Editorial — Who Controls Our Lives?

page 2


Who Controls Our Lives?

This week's forum on "Why am I pissed off with Varsity?" comes as a climax to the year's activities on the education front.

In last week's Salient the Head of the Teaching and Research Centre, Professor Clift, agreed that 1976 has seen an increase in the number of students analysing and criticising the content, assessment methods and teaching practices adopted in their respectives courses.

Every issue of Salient has had at least one article from students commenting on particular courses or departments in which they are studying. Some articles have been systematic and detailed while others have been shallow and emotional. But all of them have pointed to an increasing willingness of students' to speak out and act to combat their frustration.

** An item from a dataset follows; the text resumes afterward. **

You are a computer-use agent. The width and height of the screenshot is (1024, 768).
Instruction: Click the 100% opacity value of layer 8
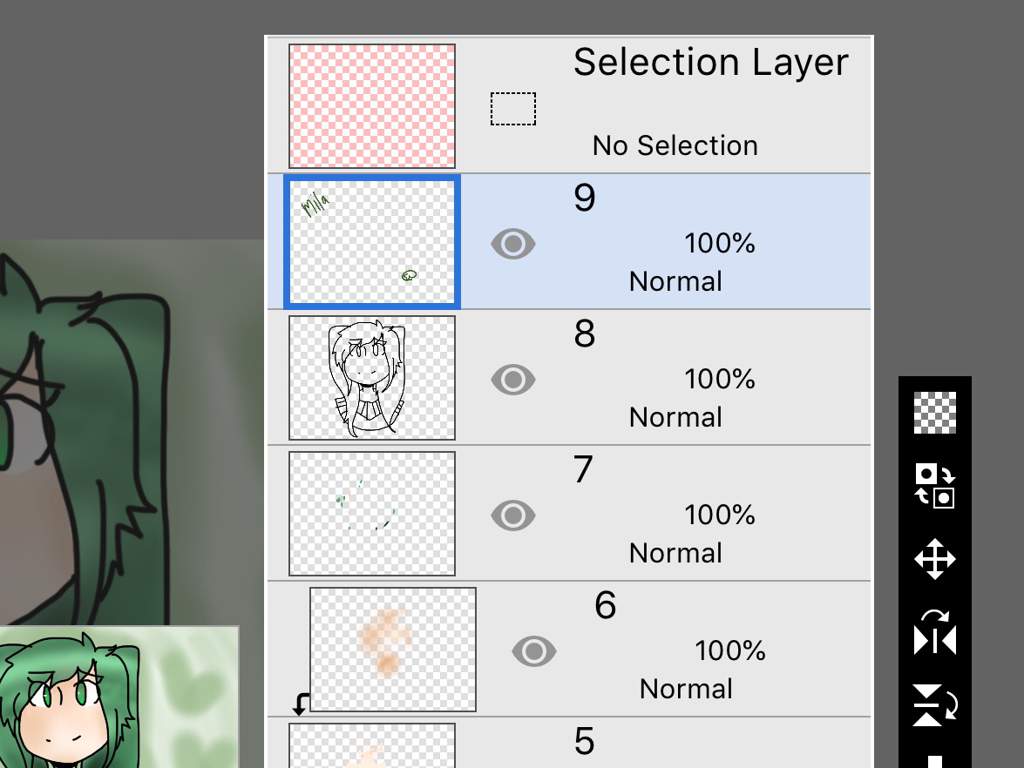[x=720, y=379]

During the year the Sociology debate has led to the formation of a Sociology Action Group, the grievances in English have resulted in the English Club, and this week Political Science students will get together to reform the Political Science society.

Students in these department are discontented for a number of different reasons, whether they be workload or assessment problems, disagreement over course content, or frustration with the lecturer's teaching methods.

However, one things stands out clearly. We must get together and analyse what the key problems really are. Why is it that students feel powerless in the face of overpowering workloads, unfair methods of assessment and course content which in many cases is irrelevant to gaining any understanding of the world we live in?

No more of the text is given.